Alice introduces Maeve to three other women: Eva, Florence, and Harriet. Florence owns a knitting shop in town and the four avid knitters belong to a club known as the St. Francis Society for Wayward Pets—a group Annabelle had also been involved with, and they all knitted sweaters for pets!
After the gathering Alice brings her to Annabelle's home, now Maeve's, where the two discuss Annabelle and Maeve's current situation and inheritance.
"'I'm sorry you had to find out like that,' she said once we were settled in two comfortable rocking chairs on the wraparound porch. 'I should have had Gary [Annabelle's lawyer] call you before the funeral.'
"'It wouldn't have mattered,' I replied. 'I don't want anything of hers.'
"'I know you must be angry at her,' Alice continued. 'Giving you up the way she did. But she never forgot about you. She always loved you.'
"'If she loved me so much, then why didn't she want anything to do with me?' I asked. I knew it sounded petulant, but I couldn't help it. I was angry.
"'It had nothing to do with not wanting you,' Alive replied. 'There were circumstances beyond her control, or even mine, that prevented her from keeping you.'
"'What circumstances?' I asked.
"Alice shrugged. 'She had no family, you know. Her parents died when she was fourteen, and she was an only child. My parents took her in, but they didn't have any money to speak of. She was a seventeen-year-old girl who was, for all practical purposes, alone in the world. She wanted better than that for you.'"
Seeing Maeve has no employment prospects, she decides to stay in Timber Creek a while, and before long she finds she loves the quiet town. Florence offers her a part-time job at her shop and even teaches her how to knit. She soon becomes invited into their "club," and begins feeling an intimacy to the women her birth mother was close to.
Not only has she inherited Annabelle's home and possessions, but she's also acquired her feisty cat named Sherbet, who immediately takes a shine to Maeve. When a stranger tries to dump his dog off on her, Maeve tells him she is not Annabelle, but days later she returns home in the pouring rain and finds the unhappy canine whimpering and chained to the post. She desperately tries to cut the chain off the dog's neck, when Abel, who lives up the street, appears and offers his help. Maeve is distraught. What can she do about the poor creature who is suffering and bloody around her neck?
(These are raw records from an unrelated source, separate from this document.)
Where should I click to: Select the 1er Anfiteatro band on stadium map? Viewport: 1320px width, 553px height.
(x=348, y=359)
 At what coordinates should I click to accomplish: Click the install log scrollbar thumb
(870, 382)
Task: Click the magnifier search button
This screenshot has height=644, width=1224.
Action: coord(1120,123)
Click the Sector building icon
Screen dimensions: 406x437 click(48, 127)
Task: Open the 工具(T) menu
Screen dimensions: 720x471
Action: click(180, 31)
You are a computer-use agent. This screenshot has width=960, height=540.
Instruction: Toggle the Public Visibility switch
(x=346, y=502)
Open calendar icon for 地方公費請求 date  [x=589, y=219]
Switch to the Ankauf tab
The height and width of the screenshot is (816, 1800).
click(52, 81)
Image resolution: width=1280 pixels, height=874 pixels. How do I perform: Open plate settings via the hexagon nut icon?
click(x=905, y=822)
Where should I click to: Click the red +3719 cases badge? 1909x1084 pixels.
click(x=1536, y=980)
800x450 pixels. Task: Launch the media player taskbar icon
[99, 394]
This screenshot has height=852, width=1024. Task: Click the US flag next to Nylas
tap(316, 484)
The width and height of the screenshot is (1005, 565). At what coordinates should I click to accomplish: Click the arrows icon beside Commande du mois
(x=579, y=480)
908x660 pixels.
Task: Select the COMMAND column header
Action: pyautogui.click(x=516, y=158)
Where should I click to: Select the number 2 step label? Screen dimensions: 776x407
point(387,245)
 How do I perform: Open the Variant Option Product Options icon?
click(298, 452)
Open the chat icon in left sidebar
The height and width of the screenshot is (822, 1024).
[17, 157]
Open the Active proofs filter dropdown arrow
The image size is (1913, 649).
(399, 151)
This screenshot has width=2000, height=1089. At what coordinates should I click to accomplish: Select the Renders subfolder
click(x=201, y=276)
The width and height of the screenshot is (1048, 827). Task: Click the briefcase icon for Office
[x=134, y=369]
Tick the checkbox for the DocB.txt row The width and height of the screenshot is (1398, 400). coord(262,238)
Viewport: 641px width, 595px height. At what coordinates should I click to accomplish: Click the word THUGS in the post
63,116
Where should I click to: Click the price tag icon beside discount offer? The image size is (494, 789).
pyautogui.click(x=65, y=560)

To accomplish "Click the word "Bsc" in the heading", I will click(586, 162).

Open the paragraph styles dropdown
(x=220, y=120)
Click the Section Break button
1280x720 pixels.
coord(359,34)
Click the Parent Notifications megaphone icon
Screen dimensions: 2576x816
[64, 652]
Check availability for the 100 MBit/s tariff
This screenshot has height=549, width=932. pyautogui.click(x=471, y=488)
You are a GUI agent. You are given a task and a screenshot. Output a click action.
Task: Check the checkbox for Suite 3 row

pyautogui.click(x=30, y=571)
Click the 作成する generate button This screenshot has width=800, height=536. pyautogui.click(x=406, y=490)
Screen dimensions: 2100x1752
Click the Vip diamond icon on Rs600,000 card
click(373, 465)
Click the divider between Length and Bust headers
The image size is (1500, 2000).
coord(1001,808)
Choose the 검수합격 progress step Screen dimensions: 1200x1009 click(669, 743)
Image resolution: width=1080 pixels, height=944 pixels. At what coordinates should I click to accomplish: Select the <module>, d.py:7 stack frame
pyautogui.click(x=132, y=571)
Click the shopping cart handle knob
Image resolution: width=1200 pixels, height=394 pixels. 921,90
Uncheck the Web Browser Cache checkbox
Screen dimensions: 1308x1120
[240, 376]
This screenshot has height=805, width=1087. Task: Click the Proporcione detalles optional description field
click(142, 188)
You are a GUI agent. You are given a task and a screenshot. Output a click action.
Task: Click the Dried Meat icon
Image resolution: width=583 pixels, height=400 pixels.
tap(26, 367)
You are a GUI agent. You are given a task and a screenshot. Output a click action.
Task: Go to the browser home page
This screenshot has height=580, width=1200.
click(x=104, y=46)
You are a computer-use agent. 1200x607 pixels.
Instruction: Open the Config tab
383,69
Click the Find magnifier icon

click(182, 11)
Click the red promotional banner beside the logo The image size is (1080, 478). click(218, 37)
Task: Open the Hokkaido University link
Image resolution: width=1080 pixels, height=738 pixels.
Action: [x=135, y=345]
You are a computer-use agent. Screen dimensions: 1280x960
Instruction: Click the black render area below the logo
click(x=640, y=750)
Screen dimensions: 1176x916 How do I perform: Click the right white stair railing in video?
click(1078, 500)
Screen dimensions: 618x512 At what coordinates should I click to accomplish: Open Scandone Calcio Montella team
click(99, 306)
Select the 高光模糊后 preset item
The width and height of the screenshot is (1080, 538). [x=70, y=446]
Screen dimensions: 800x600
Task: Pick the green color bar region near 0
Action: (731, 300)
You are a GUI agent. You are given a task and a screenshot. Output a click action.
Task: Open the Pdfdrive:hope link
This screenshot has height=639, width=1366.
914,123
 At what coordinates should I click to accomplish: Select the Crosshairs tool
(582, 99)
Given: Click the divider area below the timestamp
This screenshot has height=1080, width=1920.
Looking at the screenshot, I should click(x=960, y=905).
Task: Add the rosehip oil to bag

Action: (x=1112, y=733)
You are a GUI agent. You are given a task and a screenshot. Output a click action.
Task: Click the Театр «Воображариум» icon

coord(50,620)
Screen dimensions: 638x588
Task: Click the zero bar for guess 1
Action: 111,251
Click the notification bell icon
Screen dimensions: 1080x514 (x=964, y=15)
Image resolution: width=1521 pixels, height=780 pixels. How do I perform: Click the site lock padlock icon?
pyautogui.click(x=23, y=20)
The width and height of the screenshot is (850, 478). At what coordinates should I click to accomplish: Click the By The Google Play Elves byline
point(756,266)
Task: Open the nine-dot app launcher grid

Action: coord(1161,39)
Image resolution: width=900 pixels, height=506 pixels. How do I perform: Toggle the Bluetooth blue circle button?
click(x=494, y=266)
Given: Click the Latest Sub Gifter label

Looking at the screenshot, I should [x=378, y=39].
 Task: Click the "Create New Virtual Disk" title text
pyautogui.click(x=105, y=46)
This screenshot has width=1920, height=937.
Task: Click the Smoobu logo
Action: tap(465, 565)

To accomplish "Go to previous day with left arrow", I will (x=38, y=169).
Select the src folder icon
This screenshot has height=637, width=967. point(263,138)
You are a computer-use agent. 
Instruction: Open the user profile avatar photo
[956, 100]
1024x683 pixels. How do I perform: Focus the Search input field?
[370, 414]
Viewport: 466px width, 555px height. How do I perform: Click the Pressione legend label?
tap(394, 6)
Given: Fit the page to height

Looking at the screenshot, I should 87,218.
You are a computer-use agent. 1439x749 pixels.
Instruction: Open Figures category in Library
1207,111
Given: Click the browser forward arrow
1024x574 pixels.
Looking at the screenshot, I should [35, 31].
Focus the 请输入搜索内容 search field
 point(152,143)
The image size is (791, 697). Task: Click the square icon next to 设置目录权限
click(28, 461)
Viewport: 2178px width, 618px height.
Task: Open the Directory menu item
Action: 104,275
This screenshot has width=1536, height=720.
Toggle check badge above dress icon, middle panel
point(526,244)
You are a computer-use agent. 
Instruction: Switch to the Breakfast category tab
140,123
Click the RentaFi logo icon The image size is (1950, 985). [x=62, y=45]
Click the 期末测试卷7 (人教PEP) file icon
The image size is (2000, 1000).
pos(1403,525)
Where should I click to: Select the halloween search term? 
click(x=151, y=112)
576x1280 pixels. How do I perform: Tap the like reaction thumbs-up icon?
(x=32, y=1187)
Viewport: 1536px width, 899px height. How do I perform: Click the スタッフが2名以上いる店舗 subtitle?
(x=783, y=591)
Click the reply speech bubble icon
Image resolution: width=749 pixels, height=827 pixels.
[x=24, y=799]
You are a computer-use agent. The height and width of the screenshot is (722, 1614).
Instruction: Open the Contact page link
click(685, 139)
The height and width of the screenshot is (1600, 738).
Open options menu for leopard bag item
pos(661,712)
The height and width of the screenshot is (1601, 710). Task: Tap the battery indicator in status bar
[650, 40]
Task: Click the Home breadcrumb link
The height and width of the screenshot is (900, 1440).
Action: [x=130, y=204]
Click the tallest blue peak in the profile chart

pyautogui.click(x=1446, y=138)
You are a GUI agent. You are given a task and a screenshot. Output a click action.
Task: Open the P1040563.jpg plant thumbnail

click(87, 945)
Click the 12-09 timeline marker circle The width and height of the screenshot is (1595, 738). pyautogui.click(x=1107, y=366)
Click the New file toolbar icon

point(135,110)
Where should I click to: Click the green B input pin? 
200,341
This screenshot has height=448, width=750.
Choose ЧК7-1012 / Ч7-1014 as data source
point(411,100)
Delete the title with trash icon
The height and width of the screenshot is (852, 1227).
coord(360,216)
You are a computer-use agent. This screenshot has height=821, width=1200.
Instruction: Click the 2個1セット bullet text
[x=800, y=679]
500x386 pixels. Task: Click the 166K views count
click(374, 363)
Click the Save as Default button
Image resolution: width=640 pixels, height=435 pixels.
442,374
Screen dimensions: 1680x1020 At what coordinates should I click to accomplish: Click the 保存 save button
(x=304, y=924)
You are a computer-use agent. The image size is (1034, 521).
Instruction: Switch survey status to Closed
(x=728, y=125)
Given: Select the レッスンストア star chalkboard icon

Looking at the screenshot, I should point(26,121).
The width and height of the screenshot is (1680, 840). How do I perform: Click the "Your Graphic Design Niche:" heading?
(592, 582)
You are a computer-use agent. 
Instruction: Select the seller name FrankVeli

As time passes, Maeve settles into her new home, now finding herself in charge of two critters, realizing how much she depends on them as they do on her. She learns more about Annabelle's past and befriends the widowed Abel, with whom she has a definite attraction. He's been alone for a long time and doesn't want or need any love relationships. Or does he?
This novel is told in two points of view: Annabelle gives her history in the third person, with snippets to understand her better. Maeve's story, in the first person, offers a greater empathy for her as well and the chance to commiserate with what she is dealing with. Though the title of this novel is somewhat mystifying, for animals only play a small, but significant part, the conclusion gives credence as to why this was used.
St. Francis Society for Wayward Pets is emotional and thought-provoking with several backstories giving depth and dimension to make this a highly gratifying read.